Jumat, 05 Oktober 2012

Engkau ?

Entah aku tak mengingat apa yang terjadi.
Ya, ini, saat di mana api jiwaku kembali di pantik untuk memenuhi serangkaian seremoni karangan manusia yang tersusun rapih dengan tujuan kebajikan.
Perasaanku seperti aku telah mengenal mereka jauh sebelum sang waktu mengumandangkan hari ini.
Tibalah saatnya seremoni itu di mulai, dengan segenap keseriusan batin yang mampu aku tafsirkan dengan membaca air muka tiap jiwa yang datang.
Sejurus pandanganku pun buyar kala memandang satu insan yang di lindungi dahan rindang dari pohon yang di atasnya bernaung Venus memberikan beberapa percikan air pesona secara anggunnya.
Layaknya mata air yang memancar secara tiba-tiba dari celah pasir di tengah Sahara, engkau membuat sang musafir sontak tertegun, terperangah.
Engkau mampu memaksa semesta menunjukkan kegemulaiannya di depan pelupuk mata jiwaku yang kala itu masih tak bosan memandang dari kejauhan semacam cahaya yang tak sembarang orang bisa melihatnya.
Cahaya yang memancar dari seorang dengan mahkota kemuliaan yang di letakkan di atas kepala sebagai pelengkap simbol keniscayaan dan menjadi penyelaras antara melodi jiwamu yang saat itu memainkan nada-nada kehidupan di alam pendengaran batiniah jiwaku.
Aku biarkan sang waktu terus bermain hingga aku lelah memandangmu, biar…biarkan aku seperti ini.

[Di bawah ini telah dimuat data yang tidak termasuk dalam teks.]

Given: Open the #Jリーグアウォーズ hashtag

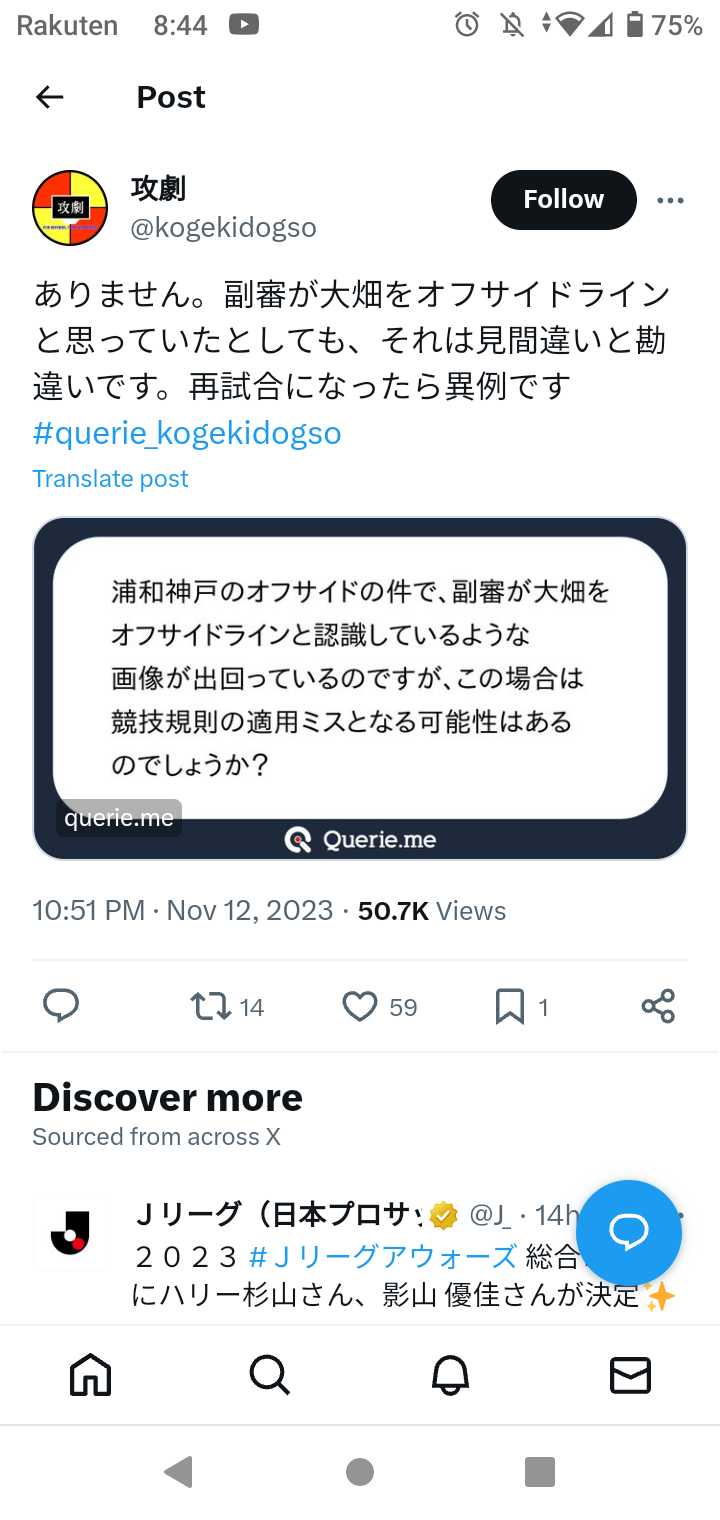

Aku layaknya rerumputan yang merasa heran dan bahagia kala berjumpa dengan musim semi setelah sekian lama terkekang prahara musim dingin yang mencekik.
Biarkan aku menyamakan tempo alunan nada seruling hatimu dengan harmonika kebebasan yang lama ku simpan, dan entah ku persiapakan untuk siapa.
Hey, engkaukah wadah yang mampu menampung aliran perasaanku yang tengah menggenang hampir surut di muara keputus asaan ?
Setelah seremoni itu berlangsung,sang takdir menyetujui jiwa kami bercengkrama, saling mengenal satu sama lain.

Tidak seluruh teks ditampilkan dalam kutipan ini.